SOURCE EXTRACT Start Marker

Photo: Kira Perov
Some tickets remain for the L.A. Philharmonic's Tristan Project at Lincoln Center, none of them below $175. If you don't have that much cash lying around, you can still immerse yourself in Tristan via WNYC's week-long Tristan Mysteries series. Quoth the website: "Highlights include interviews with playwright Terrance McNally; anthropologist Helen Fisher; adult film actress/'Vivid Girl' (and Wagner fanatic) Savanna Samson; choreographer Mark Morris; and acclaimed video artist Bill Viola" — not to mention the bløgôsphëre's own Danny Felsenfeld, explaining the phenomenon of the "Tristan chord" with reference to music from Debussy to Radiohead. I wrote about the Paris Opera incarnation of the Sellars/Viola/Salonen Tristan in 2005, and I've done a quick survey of Salonen's CDs for the New Yorker website. If you're curious about Gustavo Dudamel, Salonen's successor in LA, you can hear him with his future orchestra via a webcast on KUSC on Sunday at 4PM Pacific time. An iTunes release of this same January 2007 concert, featuring Kodály's Dances of Galánta, Rachmaninov's Third Piano Concerto (with Yefim Bronfman), and Bartók's Concerto for Orchestra, will arrive next month. Some random photos from my last L.A. trip follow the jump.

SOURCE EXTRACT End Marker

● WORK REQUIRED
Carry on the blog post about the Tristan Project from its final sentence onward. The rows are not required for this work.

DATASET Start Marker

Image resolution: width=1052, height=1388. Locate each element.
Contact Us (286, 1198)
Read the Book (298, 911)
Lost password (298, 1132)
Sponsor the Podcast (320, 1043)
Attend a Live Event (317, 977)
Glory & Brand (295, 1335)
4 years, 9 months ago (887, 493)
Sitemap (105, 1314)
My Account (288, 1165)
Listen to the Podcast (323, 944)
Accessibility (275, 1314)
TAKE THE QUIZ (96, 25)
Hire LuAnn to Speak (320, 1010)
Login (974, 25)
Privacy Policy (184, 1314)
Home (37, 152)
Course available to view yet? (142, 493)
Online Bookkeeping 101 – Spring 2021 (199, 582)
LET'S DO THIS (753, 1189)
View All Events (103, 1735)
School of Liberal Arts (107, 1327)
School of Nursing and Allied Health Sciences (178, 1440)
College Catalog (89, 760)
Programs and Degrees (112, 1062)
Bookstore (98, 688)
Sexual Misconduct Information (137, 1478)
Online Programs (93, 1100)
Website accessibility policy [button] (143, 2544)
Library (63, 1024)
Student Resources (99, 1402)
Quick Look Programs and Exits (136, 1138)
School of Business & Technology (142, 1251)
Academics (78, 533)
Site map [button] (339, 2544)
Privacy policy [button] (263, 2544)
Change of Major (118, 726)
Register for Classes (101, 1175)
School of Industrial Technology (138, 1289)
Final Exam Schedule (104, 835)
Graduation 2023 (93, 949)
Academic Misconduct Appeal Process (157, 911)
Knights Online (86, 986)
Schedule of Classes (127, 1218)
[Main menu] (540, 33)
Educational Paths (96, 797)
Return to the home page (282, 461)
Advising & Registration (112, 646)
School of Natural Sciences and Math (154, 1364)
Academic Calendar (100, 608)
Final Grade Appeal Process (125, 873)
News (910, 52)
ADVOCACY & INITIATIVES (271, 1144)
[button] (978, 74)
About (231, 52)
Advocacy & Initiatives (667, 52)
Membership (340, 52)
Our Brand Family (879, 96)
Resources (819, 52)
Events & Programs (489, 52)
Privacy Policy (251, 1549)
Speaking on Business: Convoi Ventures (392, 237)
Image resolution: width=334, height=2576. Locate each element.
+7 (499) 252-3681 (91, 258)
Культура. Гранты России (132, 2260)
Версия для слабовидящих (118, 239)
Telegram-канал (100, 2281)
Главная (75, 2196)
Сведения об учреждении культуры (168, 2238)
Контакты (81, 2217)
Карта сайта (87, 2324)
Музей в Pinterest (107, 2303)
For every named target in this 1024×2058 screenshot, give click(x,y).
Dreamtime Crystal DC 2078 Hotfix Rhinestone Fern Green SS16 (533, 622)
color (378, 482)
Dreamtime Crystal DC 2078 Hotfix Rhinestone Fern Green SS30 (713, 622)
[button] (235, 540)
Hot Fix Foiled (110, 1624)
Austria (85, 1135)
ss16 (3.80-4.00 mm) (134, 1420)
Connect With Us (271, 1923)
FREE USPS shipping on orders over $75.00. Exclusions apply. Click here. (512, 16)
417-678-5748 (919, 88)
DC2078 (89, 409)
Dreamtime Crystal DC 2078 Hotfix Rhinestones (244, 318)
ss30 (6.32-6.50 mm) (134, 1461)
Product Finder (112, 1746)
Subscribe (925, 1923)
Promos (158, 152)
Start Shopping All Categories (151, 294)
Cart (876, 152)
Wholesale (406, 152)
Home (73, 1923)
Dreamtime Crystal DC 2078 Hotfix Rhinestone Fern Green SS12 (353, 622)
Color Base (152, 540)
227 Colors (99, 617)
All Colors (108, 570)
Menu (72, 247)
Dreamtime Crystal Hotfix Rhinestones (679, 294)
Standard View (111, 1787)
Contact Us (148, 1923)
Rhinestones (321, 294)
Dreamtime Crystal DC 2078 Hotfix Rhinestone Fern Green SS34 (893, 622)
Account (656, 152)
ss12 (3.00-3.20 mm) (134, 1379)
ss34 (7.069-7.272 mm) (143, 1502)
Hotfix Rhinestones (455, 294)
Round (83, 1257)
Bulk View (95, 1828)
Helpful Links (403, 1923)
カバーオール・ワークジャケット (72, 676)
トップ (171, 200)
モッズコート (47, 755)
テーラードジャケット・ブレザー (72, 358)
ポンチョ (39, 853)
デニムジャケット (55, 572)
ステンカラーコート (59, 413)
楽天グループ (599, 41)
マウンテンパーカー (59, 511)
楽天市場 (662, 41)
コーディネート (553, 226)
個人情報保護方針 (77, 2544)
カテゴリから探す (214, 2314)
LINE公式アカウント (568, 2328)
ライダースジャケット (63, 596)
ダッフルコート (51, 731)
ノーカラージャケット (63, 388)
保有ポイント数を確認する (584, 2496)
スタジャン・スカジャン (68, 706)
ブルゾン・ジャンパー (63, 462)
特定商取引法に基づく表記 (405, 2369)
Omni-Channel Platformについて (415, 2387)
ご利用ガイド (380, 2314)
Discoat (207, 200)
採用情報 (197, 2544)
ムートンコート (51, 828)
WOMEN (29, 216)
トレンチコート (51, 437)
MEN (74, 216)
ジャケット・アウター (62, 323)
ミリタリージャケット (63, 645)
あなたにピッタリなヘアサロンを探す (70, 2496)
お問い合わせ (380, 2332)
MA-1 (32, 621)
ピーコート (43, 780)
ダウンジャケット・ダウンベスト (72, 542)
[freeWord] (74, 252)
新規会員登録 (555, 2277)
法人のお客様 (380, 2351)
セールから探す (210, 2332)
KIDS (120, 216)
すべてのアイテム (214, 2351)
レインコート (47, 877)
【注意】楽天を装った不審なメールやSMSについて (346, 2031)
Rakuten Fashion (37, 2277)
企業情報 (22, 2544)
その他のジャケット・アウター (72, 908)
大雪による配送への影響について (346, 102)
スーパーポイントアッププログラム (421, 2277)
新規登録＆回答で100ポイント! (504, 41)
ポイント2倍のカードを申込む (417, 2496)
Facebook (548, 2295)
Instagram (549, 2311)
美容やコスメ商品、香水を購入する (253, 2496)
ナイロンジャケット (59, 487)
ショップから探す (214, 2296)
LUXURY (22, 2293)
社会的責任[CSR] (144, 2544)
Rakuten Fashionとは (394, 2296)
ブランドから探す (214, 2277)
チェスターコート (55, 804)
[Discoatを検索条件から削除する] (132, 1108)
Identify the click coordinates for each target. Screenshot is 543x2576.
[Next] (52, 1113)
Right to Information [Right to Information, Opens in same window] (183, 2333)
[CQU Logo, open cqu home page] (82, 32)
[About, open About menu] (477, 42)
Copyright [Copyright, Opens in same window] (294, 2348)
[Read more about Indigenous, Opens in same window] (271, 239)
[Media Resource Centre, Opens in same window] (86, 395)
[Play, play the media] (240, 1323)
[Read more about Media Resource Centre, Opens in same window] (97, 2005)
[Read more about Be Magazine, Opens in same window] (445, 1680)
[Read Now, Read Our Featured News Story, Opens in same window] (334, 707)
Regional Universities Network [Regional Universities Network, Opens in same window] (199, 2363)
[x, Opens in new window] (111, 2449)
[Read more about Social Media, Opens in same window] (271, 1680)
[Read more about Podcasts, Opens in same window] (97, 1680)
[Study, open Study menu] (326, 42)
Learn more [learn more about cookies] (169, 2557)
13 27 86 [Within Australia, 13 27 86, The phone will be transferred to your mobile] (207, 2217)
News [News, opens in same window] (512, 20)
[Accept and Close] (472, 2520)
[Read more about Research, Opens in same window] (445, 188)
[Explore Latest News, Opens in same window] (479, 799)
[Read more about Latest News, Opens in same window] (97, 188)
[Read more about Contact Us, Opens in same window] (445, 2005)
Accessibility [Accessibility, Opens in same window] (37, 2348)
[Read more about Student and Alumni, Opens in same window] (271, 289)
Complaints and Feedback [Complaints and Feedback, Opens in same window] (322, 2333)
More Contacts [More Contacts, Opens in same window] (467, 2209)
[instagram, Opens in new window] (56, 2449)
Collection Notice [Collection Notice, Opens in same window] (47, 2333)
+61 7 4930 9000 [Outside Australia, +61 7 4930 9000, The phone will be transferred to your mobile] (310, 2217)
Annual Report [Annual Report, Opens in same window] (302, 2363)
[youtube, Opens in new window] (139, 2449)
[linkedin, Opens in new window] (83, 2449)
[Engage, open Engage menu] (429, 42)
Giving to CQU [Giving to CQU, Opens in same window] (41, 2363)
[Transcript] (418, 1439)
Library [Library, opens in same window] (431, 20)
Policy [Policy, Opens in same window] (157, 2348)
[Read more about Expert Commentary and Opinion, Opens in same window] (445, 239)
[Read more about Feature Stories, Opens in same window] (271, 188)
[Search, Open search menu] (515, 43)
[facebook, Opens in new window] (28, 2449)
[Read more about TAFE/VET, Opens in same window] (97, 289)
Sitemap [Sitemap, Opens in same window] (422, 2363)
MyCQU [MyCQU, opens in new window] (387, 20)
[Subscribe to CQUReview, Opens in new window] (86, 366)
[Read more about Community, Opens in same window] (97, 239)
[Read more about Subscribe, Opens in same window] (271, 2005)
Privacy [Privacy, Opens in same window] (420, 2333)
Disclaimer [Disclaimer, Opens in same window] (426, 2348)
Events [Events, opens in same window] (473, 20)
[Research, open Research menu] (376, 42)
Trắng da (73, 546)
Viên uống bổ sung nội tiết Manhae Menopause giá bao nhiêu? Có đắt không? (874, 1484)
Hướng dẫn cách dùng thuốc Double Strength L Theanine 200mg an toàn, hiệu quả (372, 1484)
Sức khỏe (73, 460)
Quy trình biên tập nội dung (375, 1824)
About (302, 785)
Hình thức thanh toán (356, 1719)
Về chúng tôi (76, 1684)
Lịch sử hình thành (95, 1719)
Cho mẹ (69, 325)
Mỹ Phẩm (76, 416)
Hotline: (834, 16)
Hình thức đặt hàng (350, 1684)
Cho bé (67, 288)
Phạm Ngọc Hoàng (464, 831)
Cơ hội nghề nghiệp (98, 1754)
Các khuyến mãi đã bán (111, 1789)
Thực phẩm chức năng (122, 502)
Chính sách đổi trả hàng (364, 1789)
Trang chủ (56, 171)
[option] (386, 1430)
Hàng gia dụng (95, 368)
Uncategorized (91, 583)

DATASET End Marker

● ANSWER SPACE
Classical music, A1 above the fold in the LA Times. The writer is Mark Swed, whose articles, Ernest Fleischmann told me, played a not insignificant role in getting Disney Hall built.
I spent a lot of time in this hotel room at the Omni. I also finished writing my book at the Omni in January. Yeah, put up a plaque.
Someone else is sitting late in front of the computer.
Dr. Gene is gone, but his spirit lives.
You L.A. people are lucky.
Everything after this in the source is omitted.